Irkçılık ve İslamiyet

Bu iki kavram ne yazık ki Devletimizin güçlü olduğu dönemlerde değil, hep karışıklık ve güçsüzlük dönemlerinde gündeme gelmiştir. Osmanlı’nın yükselme dönemlerini hatırlayın milliyetçilik hep güçlü olan Osmanlı milliyetçiliği lehinedir ama çöküş dönemini hatırlayın o zaman da Türk, Kürt, Arap, Yunan , Sırp vs milliyetçiliği hakim haldedir. Bu ülkede bugünlerde bu kavramların tekrar hararetle tartışılması ve bundan dolayı husumetlerin oluşması, Allah korusun ama yine güçsüzlük ve bölünmeyi çağrıştırmaktadır.
Hiçbir büyük  ırk safkan kalmamıştır, mutlaka zamanla diğer ırk ve kavimlerle karışmıştır ama şahıs ve o ırka mensup şahıslar kendini o ırktan sayıyorsa hiçbir zaman o kişileri senin ırkın yoktur sen o ırktan değilsin diyemeyiz. Mesela ben Türküm veya ben Kürdüm veya ben Arabım diyen o ırktandır, bunu kabul etmeyen hatta bunu kendi siyasi düşünce veya emelleri doğrultusuna kullanarak yalanlayanlar ise büyük bir yanlışlık veya ihanet içindedirler.
İslâmiyet, biyolojik ırk mefhumunu, bir vakıa olarak kabul etmekle birlikte, biyolojik ırkçılığı ve ırk üstünlüğü iddialarını kesin olarak reddeder. Yüce ve mukaddes kitabımız Kur'an-ı Kerim'de belirtildiğine göre, Allah yanında en şerefli olan insanlar, kavimler ve ırklar, takvada, yani en samimi mânâda Allah ve Resulüne hizmet etmede ileri olanlardır. Bu konuda şöyle buyurulur: Ey insanlar, biz, sizleri, bir erkek ile bir kadından yarattık ve sonra birbirinizle tanışasınız diye, sizi şubelere (ırklara, kavimlere) ve kabilelere ayırdık. Şüphesiz ki, Allah yanında en şerefliniz takvada en ileri olanınızdır.

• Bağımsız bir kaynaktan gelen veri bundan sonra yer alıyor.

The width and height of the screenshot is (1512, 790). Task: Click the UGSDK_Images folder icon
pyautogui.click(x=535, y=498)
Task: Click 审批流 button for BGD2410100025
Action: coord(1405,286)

Bizim Devletimiz Türkiye yani Türk ağırlıklı Devlettir ama yaşayanların hepsi Türk değildir, aslında biz birbirimizi yiyeceğimize hep beraber Allahın ipine yapışalım yeniden Büyük İslam Devletimizi kuralım, bölünme senaryoları değil büyük Devlet olma senaryoları kuralım, Türklüğü inkar etmeden önce Amerika ve Siyonizmi inkar edelim.